From the perspective of health economics, previous studies between biologics and pharmaceutical economics focused mainly on cost–benefit analysis and paid more attention to improving patients’ quality of life. A study in the Netherlands showed that the use of different biologics influenced cost-effectiveness in terms of both costs and health effects [25]. Owing to differences in the reimbursement ratio of various types of medical insurance in China, we used the market price of biologics instead of the price paid for reimbursement. It is worth mentioning that, during the study period, ADA was included in the Chinese medical insurance catalogue while SEC was not. Therefore, our findings led us to conclude that, although SEC has a higher PASI 75 response rate with a lower incidence of AEs and risk of tuberculosis activation than ADA, the latter may be a better choice for patients with limited economic means. In comparison, SEC is a better option for patients with moderate-to-severe psoriasis who can afford its higher cost and desire better skin clearance as well as higher quality of life.
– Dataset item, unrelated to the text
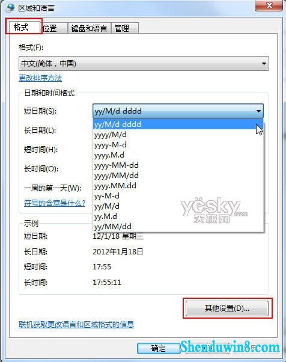The height and width of the screenshot is (362, 286).
Task: Select the yyyy/MM/dd format entry
Action: [178, 175]
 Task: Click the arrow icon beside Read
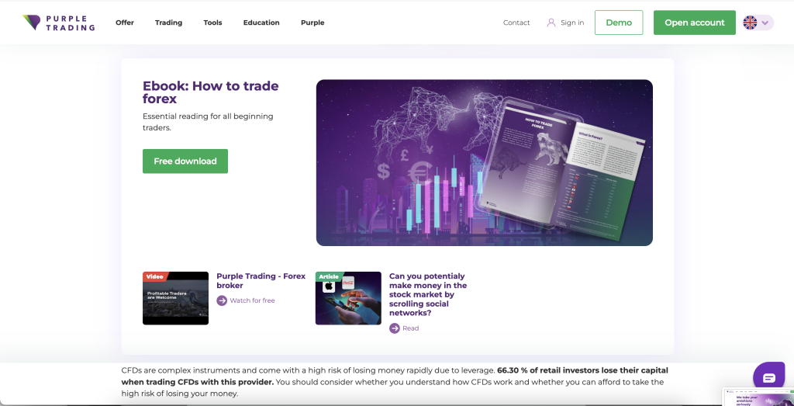click(x=395, y=328)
Nevertheless, pharmacoeconomic analysis should be reevaluated when drug prices and medical insurance policies change, to examine whether the results remain consistent with the original ones. Furthermore, the results of pharmacoeconomic analysis regarding the cost-effectiveness, cost–benefit and cost–utility of the two biological agents must be confirmed by further research.
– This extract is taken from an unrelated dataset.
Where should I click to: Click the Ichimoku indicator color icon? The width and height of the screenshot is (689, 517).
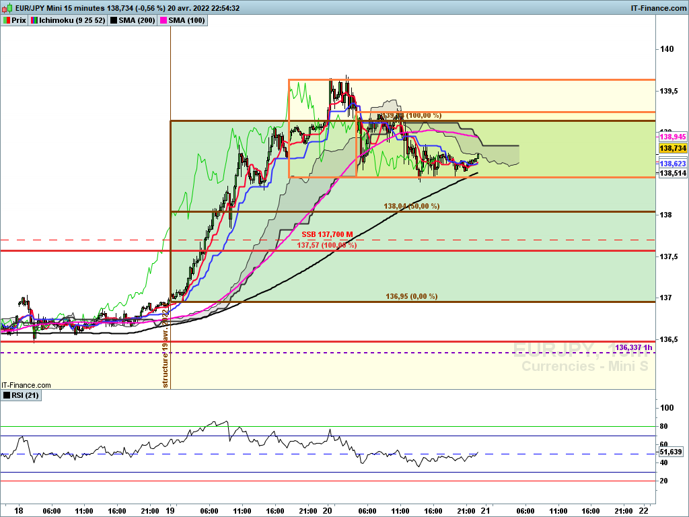tap(35, 21)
This study had certain limitations. First, the three groups were not randomized owing to complexities in clinical practice. Second, some patients received other treatments such as topical remedies that may have affected the results. Moreover, our study was limited by the relatively small sample size at a single location. Therefore, multicenter studies are necessary to obtain more information.

Conclusions

Consistent with previous clinical trials and real-world experiences, our study demonstrated that SEC and ADA were effective and safe for moderate-to-severe plaque psoriasis in Chinese patients. On the basis of drug prices during our study period and without taking into consideration access to health insurance, ADA was more cost-effective in real-world practice. Consequently, we recommend different therapeutic strategies for patients based on case-specific needs and access to financial resources.